"¿Cuántos años de casados cumplen?", pregunté a mis amigos. Cuando respondieron "Diez", con tremenda carcajada de complicidad, casi me voy para atrás de la sorpresa. En estos días, encontrar una pareja joven que se jacte de tener un matrimonio sólido y duradero, donde existe el amor genuino, es un garbanzo de a libra.
Pregunté a mis amigos cuál era la clave para tener un matrimonio duradero, a lo que respondieron que no hay una sola, sino que son muchas. La primera de ellas: honestidad. "Si eres capaz de mentirle a la persona con la que compartes el techo y la cama, no solo le faltas al respeto a tu mujer sino que te traicionas a ti mismo. Después de eso es bien fácil perder el suelo, y entonces eres capaz de hacer muchas tonterías", respondió él.
Ella complementó su comentario diciendo que el amor es como una receta y se necesitan varios ingredientes para que el matrimonio funcione. La sal y la pimienta están, justamente, en los pequeños retos que el día a día nos presenta: "Ante los problemas, hay de dos sopas: tirarnos al drama y resignarnos, o tomarlo con más humor y pensar que todo, excepto la muerte, tiene solución", concluyó.
A lo anterior, mis amigos agregarían estos puntos que, palabras más palabras menos, puedo resumir de la siguiente manera:
La ropa sucia se lava en casa
Las discusiones en público o frente a los amigos solo empeoran las cosas. Poner a los demás como testigos es convertirlos en cómplices de un problema sin haberlos consultado antes.
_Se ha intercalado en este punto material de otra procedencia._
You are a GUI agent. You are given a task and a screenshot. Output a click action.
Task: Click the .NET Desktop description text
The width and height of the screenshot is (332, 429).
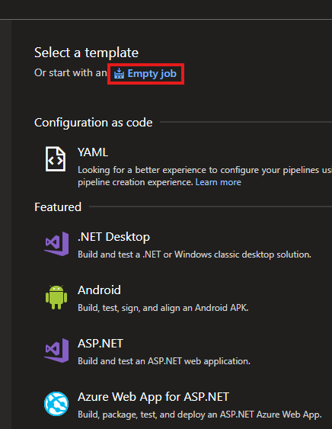pos(194,255)
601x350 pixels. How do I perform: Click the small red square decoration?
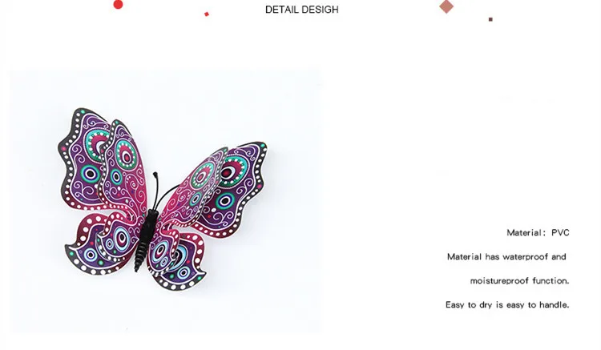point(207,14)
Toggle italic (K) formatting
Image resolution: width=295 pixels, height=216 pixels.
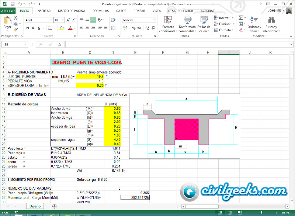click(x=33, y=28)
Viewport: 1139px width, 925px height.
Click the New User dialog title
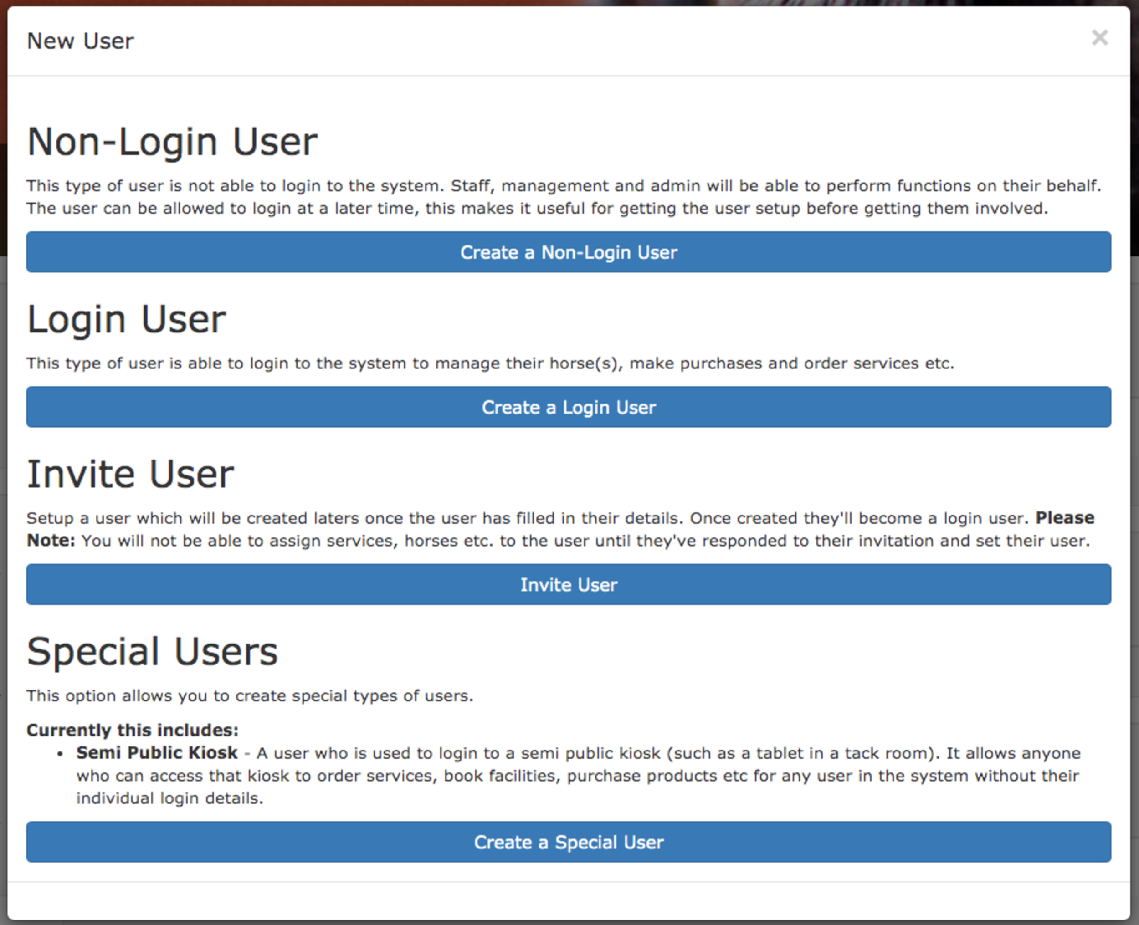tap(80, 41)
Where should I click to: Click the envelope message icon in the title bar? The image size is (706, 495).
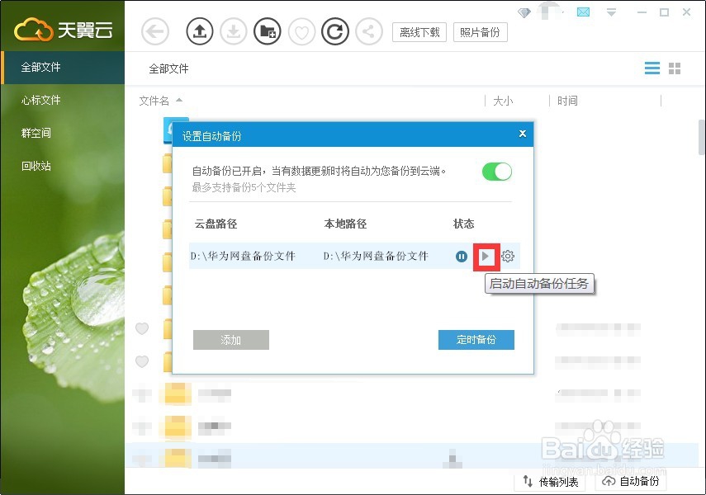[x=582, y=12]
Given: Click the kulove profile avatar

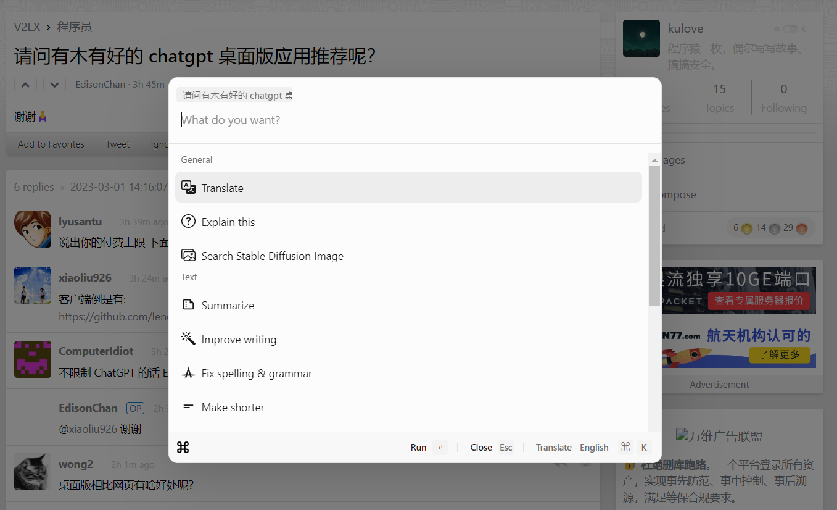Looking at the screenshot, I should pyautogui.click(x=641, y=38).
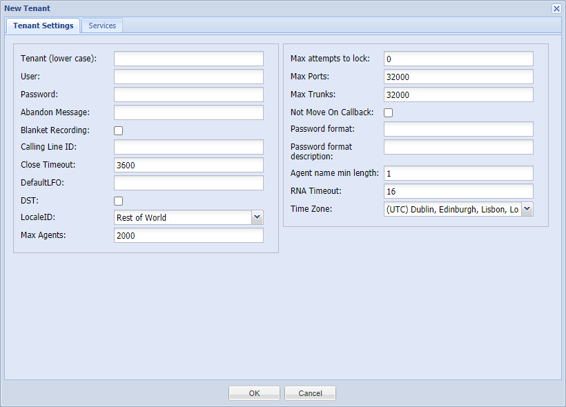Enable the Blanket Recording checkbox
The height and width of the screenshot is (407, 566).
click(119, 130)
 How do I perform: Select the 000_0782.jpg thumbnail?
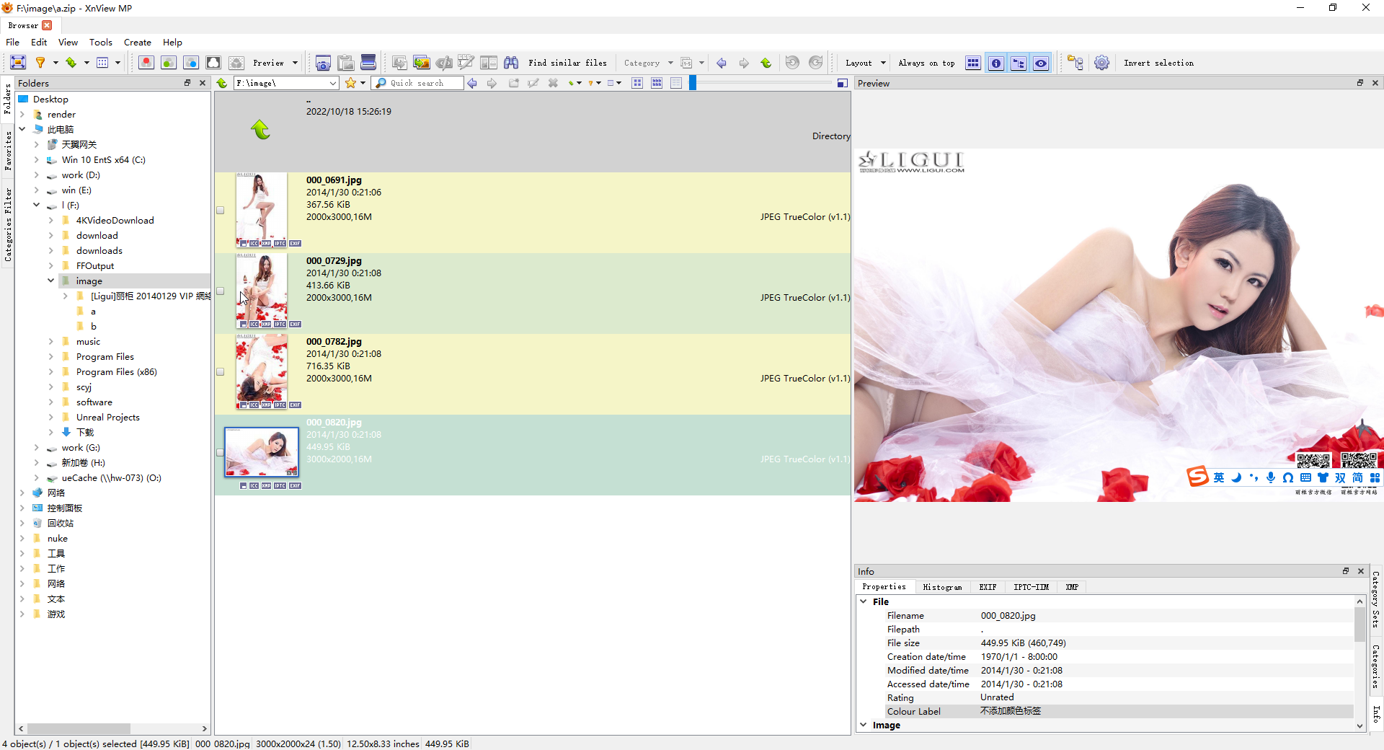coord(262,371)
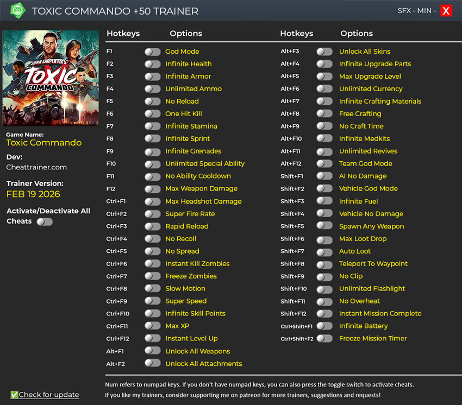Image resolution: width=462 pixels, height=405 pixels.
Task: Enable the God Mode toggle
Action: point(152,52)
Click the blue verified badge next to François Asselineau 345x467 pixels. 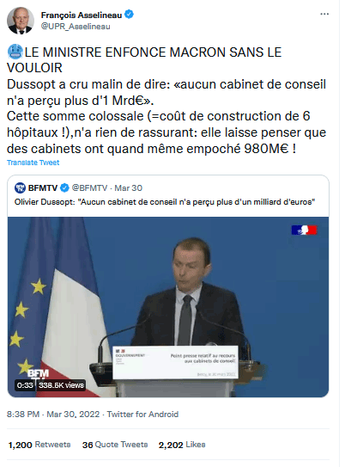(x=129, y=15)
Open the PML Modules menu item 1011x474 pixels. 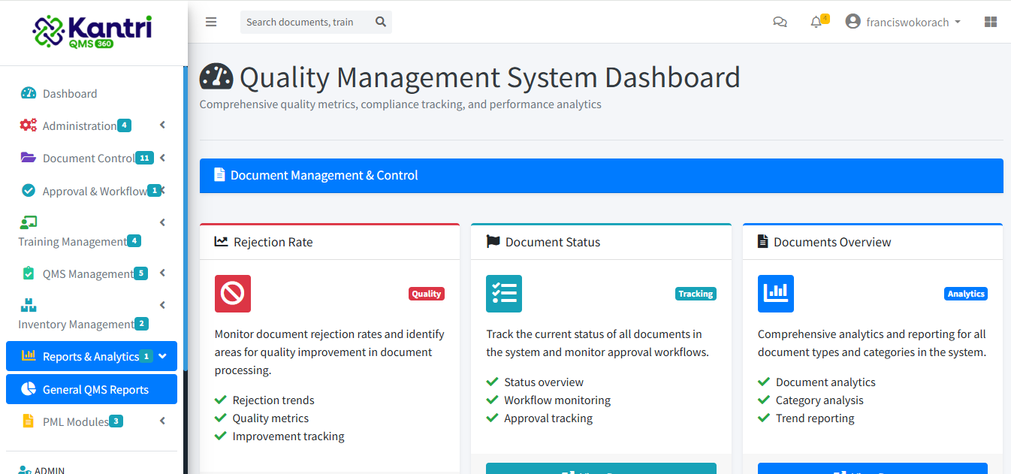pyautogui.click(x=75, y=421)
Si algo va mal durante una reunión, lo mejor es marcharse y arreglar el problema en casa. (De preferencia, con una bebida que los relaje o los tranquilice.)
Dense un tiempo juntos
Por más pendientes de trabajo que tengan, hay que respetar los espacios en pareja y desenchufarse en serio (eso incluye apagar la BlackBerry, por ejemplo, y dejar de pensar en los platos que se quedaron sin lavar). Vean películas viejitas, hagan una sesión de juegos de mesa -solo para dos-, vayan directo al postre sin pasar por la ensalada. En una frase: dense gusto sin interrupciones.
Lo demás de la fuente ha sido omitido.